Aim of the task> Repeat the data exactly as it stands.

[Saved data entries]
[Start of section]
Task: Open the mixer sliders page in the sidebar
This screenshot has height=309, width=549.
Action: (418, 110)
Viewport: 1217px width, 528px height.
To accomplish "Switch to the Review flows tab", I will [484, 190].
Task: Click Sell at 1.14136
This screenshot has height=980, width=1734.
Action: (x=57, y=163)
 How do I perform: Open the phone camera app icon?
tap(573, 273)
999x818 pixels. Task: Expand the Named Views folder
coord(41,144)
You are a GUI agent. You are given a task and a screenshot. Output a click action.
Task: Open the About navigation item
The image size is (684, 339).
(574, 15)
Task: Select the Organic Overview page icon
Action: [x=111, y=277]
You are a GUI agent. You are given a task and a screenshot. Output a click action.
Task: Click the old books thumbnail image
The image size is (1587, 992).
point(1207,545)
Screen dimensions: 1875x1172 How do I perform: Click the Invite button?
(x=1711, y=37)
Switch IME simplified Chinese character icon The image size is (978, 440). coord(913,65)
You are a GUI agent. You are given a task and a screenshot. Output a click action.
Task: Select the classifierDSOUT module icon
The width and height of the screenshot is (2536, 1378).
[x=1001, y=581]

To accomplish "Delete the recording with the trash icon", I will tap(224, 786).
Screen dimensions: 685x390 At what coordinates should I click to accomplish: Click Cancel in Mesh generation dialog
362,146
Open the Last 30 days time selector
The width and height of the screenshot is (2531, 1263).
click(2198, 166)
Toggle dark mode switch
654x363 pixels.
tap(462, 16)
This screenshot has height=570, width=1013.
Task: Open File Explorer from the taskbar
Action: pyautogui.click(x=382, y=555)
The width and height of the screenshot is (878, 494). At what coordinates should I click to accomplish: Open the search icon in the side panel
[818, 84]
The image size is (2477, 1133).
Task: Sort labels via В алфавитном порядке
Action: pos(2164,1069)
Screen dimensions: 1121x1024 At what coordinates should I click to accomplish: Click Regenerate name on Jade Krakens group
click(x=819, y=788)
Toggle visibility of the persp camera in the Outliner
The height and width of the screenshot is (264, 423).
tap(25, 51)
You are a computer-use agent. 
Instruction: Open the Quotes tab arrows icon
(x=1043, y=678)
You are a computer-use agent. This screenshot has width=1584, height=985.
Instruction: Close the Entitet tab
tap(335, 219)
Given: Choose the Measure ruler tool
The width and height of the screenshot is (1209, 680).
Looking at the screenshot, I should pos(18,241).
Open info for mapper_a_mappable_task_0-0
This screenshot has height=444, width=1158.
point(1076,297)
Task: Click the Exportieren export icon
[End of section]
Response to this exercise>
Task: Open the mixer sliders page in the sidebar
This screenshot has height=309, width=549.
Action: (418, 110)
Viewport: 1217px width, 528px height.
To accomplish "Switch to the Review flows tab", I will [484, 190].
Task: Click Sell at 1.14136
This screenshot has height=980, width=1734.
Action: (x=57, y=163)
 How do I perform: Open the phone camera app icon?
tap(573, 273)
999x818 pixels. Task: Expand the Named Views folder
coord(41,144)
You are a GUI agent. You are given a task and a screenshot. Output a click action.
Task: Open the About navigation item
The image size is (684, 339).
(574, 15)
Task: Select the Organic Overview page icon
Action: [x=111, y=277]
You are a GUI agent. You are given a task and a screenshot. Output a click action.
Task: Click the old books thumbnail image
The image size is (1587, 992).
point(1207,545)
Screen dimensions: 1875x1172 How do I perform: Click the Invite button?
(x=1711, y=37)
Switch IME simplified Chinese character icon The image size is (978, 440). coord(913,65)
You are a GUI agent. You are given a task and a screenshot. Output a click action.
Task: Select the classifierDSOUT module icon
The width and height of the screenshot is (2536, 1378).
[x=1001, y=581]

To accomplish "Delete the recording with the trash icon", I will tap(224, 786).
Screen dimensions: 685x390 At what coordinates should I click to accomplish: Click Cancel in Mesh generation dialog
362,146
Open the Last 30 days time selector
The width and height of the screenshot is (2531, 1263).
click(2198, 166)
Toggle dark mode switch
654x363 pixels.
tap(462, 16)
This screenshot has height=570, width=1013.
Task: Open File Explorer from the taskbar
Action: pyautogui.click(x=382, y=555)
The width and height of the screenshot is (878, 494). At what coordinates should I click to accomplish: Open the search icon in the side panel
[818, 84]
The image size is (2477, 1133).
Task: Sort labels via В алфавитном порядке
Action: pos(2164,1069)
Screen dimensions: 1121x1024 At what coordinates should I click to accomplish: Click Regenerate name on Jade Krakens group
click(x=819, y=788)
Toggle visibility of the persp camera in the Outliner
The height and width of the screenshot is (264, 423).
tap(25, 51)
You are a computer-use agent. 
Instruction: Open the Quotes tab arrows icon
(x=1043, y=678)
You are a computer-use agent. This screenshot has width=1584, height=985.
Instruction: Close the Entitet tab
tap(335, 219)
Given: Choose the Measure ruler tool
The width and height of the screenshot is (1209, 680).
Looking at the screenshot, I should pos(18,241).
Open info for mapper_a_mappable_task_0-0
This screenshot has height=444, width=1158.
point(1076,297)
Task: Click the Exportieren export icon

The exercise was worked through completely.